O candidato presidencial Gouveia e Melo associou hoje o seu adversário António José Seguro ao corte do valor das pensões no período da "troika" e prometeu que, se for eleito, vetará qualquer decreto nesse sentido.

Lusa /
André Kosters - Lusa

"Comigo não vai passar nenhum decreto-lei, nem nada, que comprometa as pensões das pessoas mais velhas", declarou o ex-chefe do Estado-Maior da Armada aos jornalistas no final de uma ação de campanha debaixo de chuva e vento forte na Feira de Gondomar.

Numa alusão ao período de assistência financeira a Portugal (2011/2014) - altura em que António José Seguro desempenhou as funções de secretário-geral do PS e em que o Governo PSD/CDS de Passos Coelho tinha maioria absoluta no parlamento -, Gouveia e Melo considerou que "há coisas que os políticos não podem aceitar", porque "são indignas", como o corte do valor das pensões.

"Pessoas que já não tinham capacidade de resistir, foram-lhes cortadas pensões.

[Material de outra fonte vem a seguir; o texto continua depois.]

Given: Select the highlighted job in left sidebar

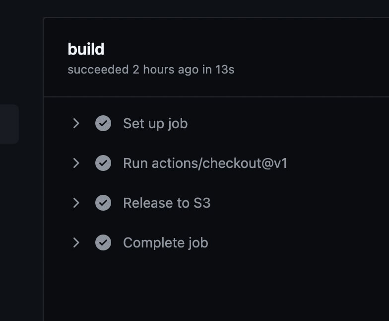Looking at the screenshot, I should point(9,124).
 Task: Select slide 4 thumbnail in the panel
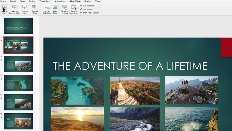pos(18,83)
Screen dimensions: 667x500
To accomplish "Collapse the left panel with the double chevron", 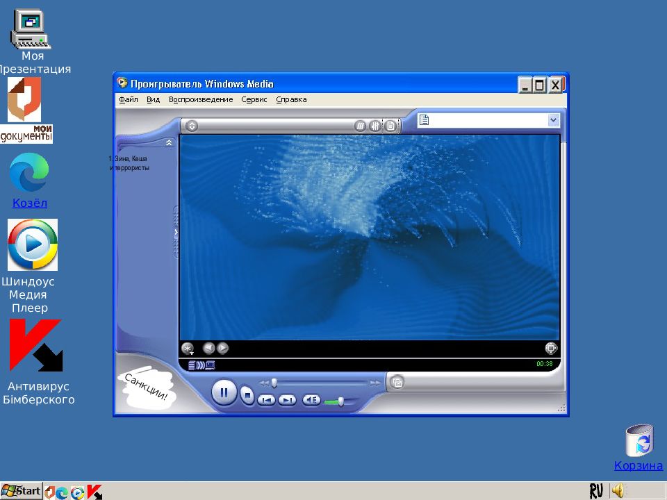I will point(169,142).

Esse corte foi apoiado por alguém que é da esquerda e não necessitava sequer de apoiar, porque havia uma maioria [PSD/CDS] na Assembleia da República. Comigo isso nunca vai acontecer", declarou.

O almirante fez então uma promessa: "Não vou trair; comigo nunca mais haverá cortes de pensões para pessoas que não têm capacidade depois para fazer qualquer outra atividade".

"Isso aconteceu no passado e foi o Tribunal Constitucional que evitou. Mas, antes, houve um alinhamento de pessoas que não tinham sequer que alinhar nisso. Agora, usam uma grande retórica, segundo a qual tinha sido para bem do país", criticou, numa nova referência ao antigo secretário-geral do PS.

"Não podemos trair o povo que nos elege, não podemos trair os nossos ideais", acrescentou.

O ex-chefe do Estado-Maior da Armada fez ainda uma alusão à recente estratégia do PS em relação às eleições presidenciais.

"De forma cínica, tenho visto um partido agregar-se à volta desse candidato, quando há dez dias, ou há quatro semanas, os mesmos que o criticavam agora dizem que é um candidato fantástico", apontou.

Gouveia e Melo afirmou-se depois "farto de pose".

"Eu sou substância. E há uma diferença muito grande entre pose e substância", rematou.